• _Stated goal_
Write out the data below, from its first line through the line that contains "coord(2030,390)", without changing anything.

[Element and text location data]

• • •

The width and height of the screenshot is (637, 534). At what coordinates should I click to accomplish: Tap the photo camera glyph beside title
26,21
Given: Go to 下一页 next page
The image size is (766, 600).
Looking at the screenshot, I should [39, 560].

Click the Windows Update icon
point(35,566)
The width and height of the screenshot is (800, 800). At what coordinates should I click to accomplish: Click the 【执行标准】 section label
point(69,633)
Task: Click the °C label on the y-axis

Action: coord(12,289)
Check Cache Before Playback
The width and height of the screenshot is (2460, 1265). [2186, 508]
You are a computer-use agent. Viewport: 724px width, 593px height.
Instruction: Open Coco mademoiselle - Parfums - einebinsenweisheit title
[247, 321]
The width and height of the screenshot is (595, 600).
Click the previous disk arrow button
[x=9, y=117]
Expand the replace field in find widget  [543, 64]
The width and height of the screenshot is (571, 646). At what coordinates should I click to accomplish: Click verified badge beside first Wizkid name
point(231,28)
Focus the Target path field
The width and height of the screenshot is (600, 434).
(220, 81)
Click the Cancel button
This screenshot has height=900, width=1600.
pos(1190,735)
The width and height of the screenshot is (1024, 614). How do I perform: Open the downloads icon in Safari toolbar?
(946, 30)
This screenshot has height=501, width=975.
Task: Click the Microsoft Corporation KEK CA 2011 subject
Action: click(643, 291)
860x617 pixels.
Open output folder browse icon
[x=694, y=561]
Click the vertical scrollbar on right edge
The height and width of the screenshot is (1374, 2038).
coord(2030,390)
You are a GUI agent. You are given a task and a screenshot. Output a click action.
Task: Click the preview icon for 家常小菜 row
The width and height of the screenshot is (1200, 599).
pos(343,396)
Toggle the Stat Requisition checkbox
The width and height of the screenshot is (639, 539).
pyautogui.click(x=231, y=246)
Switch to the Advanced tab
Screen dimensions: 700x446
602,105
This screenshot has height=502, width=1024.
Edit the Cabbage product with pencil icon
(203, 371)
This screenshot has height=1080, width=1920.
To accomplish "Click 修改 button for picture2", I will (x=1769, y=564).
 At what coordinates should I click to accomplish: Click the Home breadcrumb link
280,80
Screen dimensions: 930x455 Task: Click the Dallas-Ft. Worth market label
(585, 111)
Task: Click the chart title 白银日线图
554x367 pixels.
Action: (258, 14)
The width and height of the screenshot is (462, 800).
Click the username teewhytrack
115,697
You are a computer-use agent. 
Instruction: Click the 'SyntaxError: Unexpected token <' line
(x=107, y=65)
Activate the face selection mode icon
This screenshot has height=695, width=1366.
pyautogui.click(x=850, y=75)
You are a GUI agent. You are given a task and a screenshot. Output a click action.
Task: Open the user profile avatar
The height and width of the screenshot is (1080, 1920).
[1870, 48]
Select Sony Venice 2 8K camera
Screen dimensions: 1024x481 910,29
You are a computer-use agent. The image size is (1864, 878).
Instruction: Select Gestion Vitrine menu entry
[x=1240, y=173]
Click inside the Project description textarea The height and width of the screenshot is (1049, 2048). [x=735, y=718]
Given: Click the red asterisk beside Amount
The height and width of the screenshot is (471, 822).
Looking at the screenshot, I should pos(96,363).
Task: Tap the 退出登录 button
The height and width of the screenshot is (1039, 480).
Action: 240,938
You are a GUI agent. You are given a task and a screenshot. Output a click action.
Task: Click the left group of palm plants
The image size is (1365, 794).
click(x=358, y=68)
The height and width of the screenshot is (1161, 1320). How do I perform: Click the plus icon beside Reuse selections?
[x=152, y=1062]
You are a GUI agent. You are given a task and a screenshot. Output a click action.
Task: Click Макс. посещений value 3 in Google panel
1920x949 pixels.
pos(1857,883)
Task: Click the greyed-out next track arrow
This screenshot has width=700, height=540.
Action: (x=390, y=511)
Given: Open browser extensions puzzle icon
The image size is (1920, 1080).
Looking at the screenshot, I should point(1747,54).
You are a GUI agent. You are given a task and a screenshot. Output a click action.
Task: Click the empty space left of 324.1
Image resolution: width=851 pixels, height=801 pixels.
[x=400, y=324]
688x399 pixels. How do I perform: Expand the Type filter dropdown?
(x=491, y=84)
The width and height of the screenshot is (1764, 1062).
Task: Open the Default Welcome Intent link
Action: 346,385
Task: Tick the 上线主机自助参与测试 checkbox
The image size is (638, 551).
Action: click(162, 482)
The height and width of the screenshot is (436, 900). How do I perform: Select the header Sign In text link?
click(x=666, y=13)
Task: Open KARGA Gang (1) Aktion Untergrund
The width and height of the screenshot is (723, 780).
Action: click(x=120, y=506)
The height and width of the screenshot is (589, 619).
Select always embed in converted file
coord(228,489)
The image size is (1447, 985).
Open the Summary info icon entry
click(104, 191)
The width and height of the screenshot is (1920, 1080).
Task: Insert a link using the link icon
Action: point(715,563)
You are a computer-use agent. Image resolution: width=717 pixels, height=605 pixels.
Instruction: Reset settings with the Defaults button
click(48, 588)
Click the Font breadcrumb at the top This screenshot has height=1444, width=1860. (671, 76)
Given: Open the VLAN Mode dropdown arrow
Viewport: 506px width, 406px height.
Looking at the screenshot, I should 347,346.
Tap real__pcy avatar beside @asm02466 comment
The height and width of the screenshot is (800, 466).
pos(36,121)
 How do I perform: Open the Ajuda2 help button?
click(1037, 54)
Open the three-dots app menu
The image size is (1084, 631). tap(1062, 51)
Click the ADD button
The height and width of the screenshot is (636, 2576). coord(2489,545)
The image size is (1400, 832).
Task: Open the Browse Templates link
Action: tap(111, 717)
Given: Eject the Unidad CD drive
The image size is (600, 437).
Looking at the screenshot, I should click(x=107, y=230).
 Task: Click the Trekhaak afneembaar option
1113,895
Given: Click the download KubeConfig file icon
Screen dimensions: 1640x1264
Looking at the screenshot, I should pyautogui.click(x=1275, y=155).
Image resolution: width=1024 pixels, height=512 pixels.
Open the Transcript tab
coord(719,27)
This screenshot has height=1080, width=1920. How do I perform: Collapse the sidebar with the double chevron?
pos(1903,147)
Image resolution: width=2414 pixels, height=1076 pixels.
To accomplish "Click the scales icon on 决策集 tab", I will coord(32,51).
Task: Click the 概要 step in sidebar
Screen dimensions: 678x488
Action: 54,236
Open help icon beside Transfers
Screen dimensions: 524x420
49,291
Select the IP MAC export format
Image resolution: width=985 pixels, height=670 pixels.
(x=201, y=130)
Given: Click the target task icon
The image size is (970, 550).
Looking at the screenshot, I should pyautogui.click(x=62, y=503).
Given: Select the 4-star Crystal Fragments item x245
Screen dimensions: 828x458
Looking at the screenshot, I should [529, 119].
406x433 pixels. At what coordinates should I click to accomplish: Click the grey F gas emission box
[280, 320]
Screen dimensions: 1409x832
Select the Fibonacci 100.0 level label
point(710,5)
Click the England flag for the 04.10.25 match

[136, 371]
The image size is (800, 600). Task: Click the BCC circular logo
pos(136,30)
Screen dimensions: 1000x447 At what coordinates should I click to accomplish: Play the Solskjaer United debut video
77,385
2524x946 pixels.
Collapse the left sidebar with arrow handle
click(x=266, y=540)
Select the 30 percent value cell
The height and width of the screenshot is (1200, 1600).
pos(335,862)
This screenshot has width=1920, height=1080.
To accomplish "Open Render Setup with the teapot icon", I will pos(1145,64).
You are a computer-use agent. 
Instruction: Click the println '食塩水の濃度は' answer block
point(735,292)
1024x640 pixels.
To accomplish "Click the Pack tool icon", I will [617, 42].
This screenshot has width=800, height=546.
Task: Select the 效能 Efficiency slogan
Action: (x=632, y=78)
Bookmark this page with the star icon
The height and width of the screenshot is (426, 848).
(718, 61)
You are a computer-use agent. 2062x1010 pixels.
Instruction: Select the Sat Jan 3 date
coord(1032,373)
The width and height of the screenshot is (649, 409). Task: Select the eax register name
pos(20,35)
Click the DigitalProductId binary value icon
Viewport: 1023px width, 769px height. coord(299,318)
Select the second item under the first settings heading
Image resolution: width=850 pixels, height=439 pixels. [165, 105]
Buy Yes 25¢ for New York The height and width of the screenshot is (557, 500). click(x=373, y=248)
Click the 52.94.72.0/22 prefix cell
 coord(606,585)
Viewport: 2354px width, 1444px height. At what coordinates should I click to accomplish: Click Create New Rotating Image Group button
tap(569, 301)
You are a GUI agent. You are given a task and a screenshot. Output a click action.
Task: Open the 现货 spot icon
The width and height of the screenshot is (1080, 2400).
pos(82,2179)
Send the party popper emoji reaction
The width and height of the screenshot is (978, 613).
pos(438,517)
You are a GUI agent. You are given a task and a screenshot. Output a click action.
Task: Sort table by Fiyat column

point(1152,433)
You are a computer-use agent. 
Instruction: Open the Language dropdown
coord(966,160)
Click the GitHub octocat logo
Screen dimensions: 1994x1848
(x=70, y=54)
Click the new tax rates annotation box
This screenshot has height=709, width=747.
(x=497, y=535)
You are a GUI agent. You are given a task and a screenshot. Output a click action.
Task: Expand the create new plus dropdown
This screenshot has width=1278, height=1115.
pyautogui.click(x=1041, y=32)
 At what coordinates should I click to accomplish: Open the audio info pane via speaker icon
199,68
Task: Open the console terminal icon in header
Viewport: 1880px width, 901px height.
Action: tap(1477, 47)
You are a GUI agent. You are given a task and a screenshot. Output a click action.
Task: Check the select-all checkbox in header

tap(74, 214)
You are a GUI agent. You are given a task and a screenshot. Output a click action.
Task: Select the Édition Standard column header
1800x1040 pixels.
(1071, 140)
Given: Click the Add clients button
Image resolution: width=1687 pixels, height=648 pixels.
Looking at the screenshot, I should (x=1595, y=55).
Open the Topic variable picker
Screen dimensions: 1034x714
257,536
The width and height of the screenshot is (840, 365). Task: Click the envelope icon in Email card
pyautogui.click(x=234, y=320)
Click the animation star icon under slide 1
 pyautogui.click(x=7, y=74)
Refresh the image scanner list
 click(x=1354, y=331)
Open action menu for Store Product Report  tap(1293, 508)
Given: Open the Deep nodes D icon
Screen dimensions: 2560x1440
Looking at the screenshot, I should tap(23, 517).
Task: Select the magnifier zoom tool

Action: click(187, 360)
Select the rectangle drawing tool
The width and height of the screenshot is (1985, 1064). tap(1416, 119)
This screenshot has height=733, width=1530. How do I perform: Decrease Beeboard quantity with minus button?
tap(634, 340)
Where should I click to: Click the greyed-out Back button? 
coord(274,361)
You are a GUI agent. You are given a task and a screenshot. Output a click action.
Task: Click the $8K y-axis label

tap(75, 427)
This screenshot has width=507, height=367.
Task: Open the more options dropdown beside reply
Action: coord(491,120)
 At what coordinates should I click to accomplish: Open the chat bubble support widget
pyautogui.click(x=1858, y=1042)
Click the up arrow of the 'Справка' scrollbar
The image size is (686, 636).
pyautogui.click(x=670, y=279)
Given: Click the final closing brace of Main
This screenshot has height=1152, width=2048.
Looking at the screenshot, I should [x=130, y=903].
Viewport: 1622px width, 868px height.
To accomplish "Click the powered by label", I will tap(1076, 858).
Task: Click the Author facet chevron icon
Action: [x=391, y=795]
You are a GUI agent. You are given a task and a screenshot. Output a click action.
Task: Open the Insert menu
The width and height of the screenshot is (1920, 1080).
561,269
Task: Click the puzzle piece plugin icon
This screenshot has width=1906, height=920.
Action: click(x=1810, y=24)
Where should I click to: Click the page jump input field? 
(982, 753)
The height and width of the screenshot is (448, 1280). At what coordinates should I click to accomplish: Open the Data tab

• • •

• _Answer to the task_
The width and height of the screenshot is (637, 534). At what coordinates should I click to accomplish: Tap the photo camera glyph beside title
26,21
Given: Go to 下一页 next page
The image size is (766, 600).
Looking at the screenshot, I should [39, 560].

Click the Windows Update icon
point(35,566)
The width and height of the screenshot is (800, 800). At what coordinates should I click to accomplish: Click the 【执行标准】 section label
point(69,633)
Task: Click the °C label on the y-axis

Action: coord(12,289)
Check Cache Before Playback
The width and height of the screenshot is (2460, 1265). [2186, 508]
You are a computer-use agent. Viewport: 724px width, 593px height.
Instruction: Open Coco mademoiselle - Parfums - einebinsenweisheit title
[247, 321]
The width and height of the screenshot is (595, 600).
Click the previous disk arrow button
[x=9, y=117]
Expand the replace field in find widget  [543, 64]
The width and height of the screenshot is (571, 646). At what coordinates should I click to accomplish: Click verified badge beside first Wizkid name
point(231,28)
Focus the Target path field
The width and height of the screenshot is (600, 434).
(220, 81)
Click the Cancel button
This screenshot has height=900, width=1600.
pos(1190,735)
The width and height of the screenshot is (1024, 614). How do I perform: Open the downloads icon in Safari toolbar?
(946, 30)
This screenshot has height=501, width=975.
Task: Click the Microsoft Corporation KEK CA 2011 subject
Action: click(643, 291)
860x617 pixels.
Open output folder browse icon
[x=694, y=561]
Click the vertical scrollbar on right edge
The height and width of the screenshot is (1374, 2038).
coord(2030,390)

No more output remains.